İkincisi de yine bir başka yol kesme hikayesi: Şehirlerarası yoldan
eve varmak üzereyken yolum kesildi ve “in arabadan, kaldır
ellerini” emrini aldım. Gece bekçileri görev yaptıklarını göstermek
istiyorlarmış ve yolları kesmişlerdi.
Kısacası siz vergi verirsiniz ve devlet yolunuzu keser.
Not 35: Soralım kendimize… Vergiler arttıkça sağlık sistemi mi
düzeldi. (düzelmeyi bırakın batıyoruz)
Vergiler artınca eğitimin kalitesi mi düzeldi. (düzelmeyi bırakın
çöküyoruz)
Vergiler artınca güvenliğimiz mi arttı. (sokaklar çetelerden
geçilmiyor)
Vergiler artınca hukuk-adalet mi geldi. (zindanlar masumlarla dolu,
sokaklar katillerle)
Vergiler artınca ne oldu biliyor musunuz? Devlet büyüdükçe, daha
çok vergi topladıkça yolsuzluk arttı, rüşvet arttı, israf
arttı…
Şimdi Mehmet Şimşek’e sormak isterim: Siz kimin için vergileri
artırmak istiyorsunuz?
Not 36: 2014-2023 tüm seçimlerde Erdoğan ya yüzde 52 ya da yüzde
51 aldı. Erdoğan’ın seçmen kitlesi adeta “Reis biz yolunda ölürüz;
ne fındığa para vermemen, ne çaya vermemen, ne buğdaya-arpaya para
vermemen ne de emekliye para vermemen hiç mesele değil” demiş
oldu.
Onların haklarını savunan bizleri de zaten hain-mandacı vs ilan
etmişlerdi.
Son söz: Ey AK Parti seçmeni sizi Reis’iniz ile baş başa
bırakıyorum. İyi muhabbetler.

[Alıştırma]
Okuma parçasına göre Erdoğan 2014-2023 arasındaki tüm seçimlerde hangi oranlarda oy aldı?

[Kaynaktan alıntı]
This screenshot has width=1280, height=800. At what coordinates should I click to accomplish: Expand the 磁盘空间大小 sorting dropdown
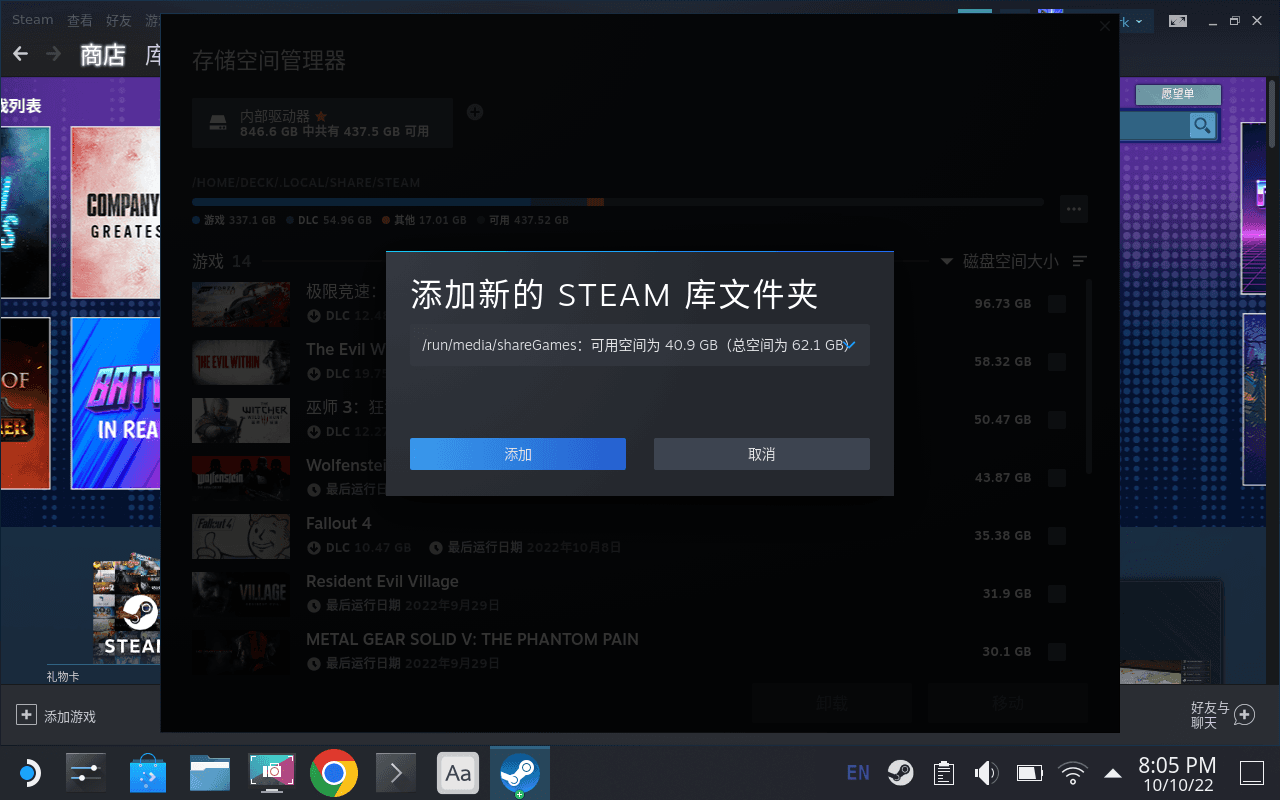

[Alıştırma sonucu]
Her seçimde ya yüzde 52 ya da yüzde 51 aldı.